Output every line of the listing, exactly and completely.
━━━━━━━━━━
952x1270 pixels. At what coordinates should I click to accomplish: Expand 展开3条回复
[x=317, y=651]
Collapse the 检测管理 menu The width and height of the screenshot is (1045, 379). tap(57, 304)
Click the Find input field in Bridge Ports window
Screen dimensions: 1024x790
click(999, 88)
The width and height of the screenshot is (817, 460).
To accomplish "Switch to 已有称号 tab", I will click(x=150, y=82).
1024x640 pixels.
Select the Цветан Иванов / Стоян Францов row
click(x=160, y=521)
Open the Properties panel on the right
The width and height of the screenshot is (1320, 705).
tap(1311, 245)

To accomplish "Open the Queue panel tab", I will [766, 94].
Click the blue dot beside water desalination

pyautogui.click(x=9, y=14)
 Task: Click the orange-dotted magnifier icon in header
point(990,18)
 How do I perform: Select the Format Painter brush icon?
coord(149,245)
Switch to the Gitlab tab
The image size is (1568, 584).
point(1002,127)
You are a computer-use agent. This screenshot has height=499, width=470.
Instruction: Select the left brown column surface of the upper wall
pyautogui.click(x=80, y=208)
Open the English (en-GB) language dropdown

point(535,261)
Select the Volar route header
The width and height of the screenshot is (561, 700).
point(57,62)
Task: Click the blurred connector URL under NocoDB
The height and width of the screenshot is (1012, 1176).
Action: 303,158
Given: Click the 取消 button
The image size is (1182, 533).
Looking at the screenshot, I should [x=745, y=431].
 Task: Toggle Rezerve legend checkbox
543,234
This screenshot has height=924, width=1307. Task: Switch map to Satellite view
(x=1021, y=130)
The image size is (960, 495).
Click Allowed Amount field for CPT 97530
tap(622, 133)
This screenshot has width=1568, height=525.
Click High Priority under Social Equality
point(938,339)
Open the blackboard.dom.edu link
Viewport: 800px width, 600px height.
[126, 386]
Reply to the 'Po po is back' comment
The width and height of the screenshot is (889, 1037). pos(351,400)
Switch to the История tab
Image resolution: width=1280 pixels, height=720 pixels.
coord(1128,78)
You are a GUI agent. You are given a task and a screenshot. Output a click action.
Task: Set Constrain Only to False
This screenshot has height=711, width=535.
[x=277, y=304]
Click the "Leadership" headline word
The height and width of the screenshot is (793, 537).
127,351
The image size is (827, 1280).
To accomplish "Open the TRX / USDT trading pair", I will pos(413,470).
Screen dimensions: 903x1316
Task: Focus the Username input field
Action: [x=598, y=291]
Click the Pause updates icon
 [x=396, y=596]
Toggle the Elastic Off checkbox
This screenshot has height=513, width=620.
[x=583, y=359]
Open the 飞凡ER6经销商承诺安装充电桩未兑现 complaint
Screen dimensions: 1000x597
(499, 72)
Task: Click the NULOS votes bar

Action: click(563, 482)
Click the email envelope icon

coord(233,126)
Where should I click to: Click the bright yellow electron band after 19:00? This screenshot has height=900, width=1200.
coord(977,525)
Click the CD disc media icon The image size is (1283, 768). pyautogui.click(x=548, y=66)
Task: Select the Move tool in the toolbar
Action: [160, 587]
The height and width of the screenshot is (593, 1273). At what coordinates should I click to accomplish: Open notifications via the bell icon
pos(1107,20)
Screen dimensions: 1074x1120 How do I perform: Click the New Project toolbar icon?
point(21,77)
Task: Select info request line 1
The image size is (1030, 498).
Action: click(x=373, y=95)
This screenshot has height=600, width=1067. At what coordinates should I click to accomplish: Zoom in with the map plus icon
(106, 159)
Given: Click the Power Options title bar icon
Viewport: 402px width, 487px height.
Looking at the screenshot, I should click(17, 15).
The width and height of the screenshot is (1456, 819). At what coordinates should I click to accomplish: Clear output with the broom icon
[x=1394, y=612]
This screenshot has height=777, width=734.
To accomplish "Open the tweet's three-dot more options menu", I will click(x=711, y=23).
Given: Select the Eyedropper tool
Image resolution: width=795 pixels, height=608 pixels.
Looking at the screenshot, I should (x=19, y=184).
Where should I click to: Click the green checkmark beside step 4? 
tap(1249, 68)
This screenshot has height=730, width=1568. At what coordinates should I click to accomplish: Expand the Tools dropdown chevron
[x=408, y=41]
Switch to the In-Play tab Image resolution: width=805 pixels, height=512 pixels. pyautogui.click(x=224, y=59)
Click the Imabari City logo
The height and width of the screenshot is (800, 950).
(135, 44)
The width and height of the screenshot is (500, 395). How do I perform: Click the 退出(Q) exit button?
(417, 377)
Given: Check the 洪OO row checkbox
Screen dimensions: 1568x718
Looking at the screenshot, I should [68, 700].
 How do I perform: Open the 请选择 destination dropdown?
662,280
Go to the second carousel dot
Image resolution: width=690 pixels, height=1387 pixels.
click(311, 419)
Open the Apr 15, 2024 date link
━━━━━━━━━━
### Written solution
952x1270 pixels. At what coordinates should I click to accomplish: Expand 展开3条回复
[x=317, y=651]
Collapse the 检测管理 menu The width and height of the screenshot is (1045, 379). tap(57, 304)
Click the Find input field in Bridge Ports window
Screen dimensions: 1024x790
click(999, 88)
The width and height of the screenshot is (817, 460).
To accomplish "Switch to 已有称号 tab", I will click(x=150, y=82).
1024x640 pixels.
Select the Цветан Иванов / Стоян Францов row
click(x=160, y=521)
Open the Properties panel on the right
The width and height of the screenshot is (1320, 705).
tap(1311, 245)

To accomplish "Open the Queue panel tab", I will [766, 94].
Click the blue dot beside water desalination

pyautogui.click(x=9, y=14)
 Task: Click the orange-dotted magnifier icon in header
point(990,18)
 How do I perform: Select the Format Painter brush icon?
coord(149,245)
Switch to the Gitlab tab
The image size is (1568, 584).
point(1002,127)
You are a computer-use agent. This screenshot has height=499, width=470.
Instruction: Select the left brown column surface of the upper wall
pyautogui.click(x=80, y=208)
Open the English (en-GB) language dropdown

point(535,261)
Select the Volar route header
The width and height of the screenshot is (561, 700).
point(57,62)
Task: Click the blurred connector URL under NocoDB
The height and width of the screenshot is (1012, 1176).
Action: 303,158
Given: Click the 取消 button
The image size is (1182, 533).
Looking at the screenshot, I should [x=745, y=431].
 Task: Toggle Rezerve legend checkbox
543,234
This screenshot has height=924, width=1307. Task: Switch map to Satellite view
(x=1021, y=130)
The image size is (960, 495).
Click Allowed Amount field for CPT 97530
tap(622, 133)
This screenshot has width=1568, height=525.
Click High Priority under Social Equality
point(938,339)
Open the blackboard.dom.edu link
Viewport: 800px width, 600px height.
[126, 386]
Reply to the 'Po po is back' comment
The width and height of the screenshot is (889, 1037). pos(351,400)
Switch to the История tab
Image resolution: width=1280 pixels, height=720 pixels.
coord(1128,78)
You are a GUI agent. You are given a task and a screenshot. Output a click action.
Task: Set Constrain Only to False
This screenshot has height=711, width=535.
[x=277, y=304]
Click the "Leadership" headline word
The height and width of the screenshot is (793, 537).
127,351
The image size is (827, 1280).
To accomplish "Open the TRX / USDT trading pair", I will pos(413,470).
Screen dimensions: 903x1316
Task: Focus the Username input field
Action: [x=598, y=291]
Click the Pause updates icon
 [x=396, y=596]
Toggle the Elastic Off checkbox
This screenshot has height=513, width=620.
[x=583, y=359]
Open the 飞凡ER6经销商承诺安装充电桩未兑现 complaint
Screen dimensions: 1000x597
(499, 72)
Task: Click the NULOS votes bar

Action: click(563, 482)
Click the email envelope icon

coord(233,126)
Where should I click to: Click the bright yellow electron band after 19:00? This screenshot has height=900, width=1200.
coord(977,525)
Click the CD disc media icon The image size is (1283, 768). pyautogui.click(x=548, y=66)
Task: Select the Move tool in the toolbar
Action: [160, 587]
The height and width of the screenshot is (593, 1273). At what coordinates should I click to accomplish: Open notifications via the bell icon
pos(1107,20)
Screen dimensions: 1074x1120 How do I perform: Click the New Project toolbar icon?
point(21,77)
Task: Select info request line 1
The image size is (1030, 498).
Action: click(x=373, y=95)
This screenshot has height=600, width=1067. At what coordinates should I click to accomplish: Zoom in with the map plus icon
(106, 159)
Given: Click the Power Options title bar icon
Viewport: 402px width, 487px height.
Looking at the screenshot, I should click(17, 15).
The width and height of the screenshot is (1456, 819). At what coordinates should I click to accomplish: Clear output with the broom icon
[x=1394, y=612]
This screenshot has height=777, width=734.
To accomplish "Open the tweet's three-dot more options menu", I will click(x=711, y=23).
Given: Select the Eyedropper tool
Image resolution: width=795 pixels, height=608 pixels.
Looking at the screenshot, I should (x=19, y=184).
Where should I click to: Click the green checkmark beside step 4? 
tap(1249, 68)
This screenshot has height=730, width=1568. At what coordinates should I click to accomplish: Expand the Tools dropdown chevron
[x=408, y=41]
Switch to the In-Play tab Image resolution: width=805 pixels, height=512 pixels. pyautogui.click(x=224, y=59)
Click the Imabari City logo
The height and width of the screenshot is (800, 950).
(135, 44)
The width and height of the screenshot is (500, 395). How do I perform: Click the 退出(Q) exit button?
(417, 377)
Given: Check the 洪OO row checkbox
Screen dimensions: 1568x718
Looking at the screenshot, I should [68, 700].
 How do I perform: Open the 请选择 destination dropdown?
662,280
Go to the second carousel dot
Image resolution: width=690 pixels, height=1387 pixels.
click(311, 419)
Open the Apr 15, 2024 date link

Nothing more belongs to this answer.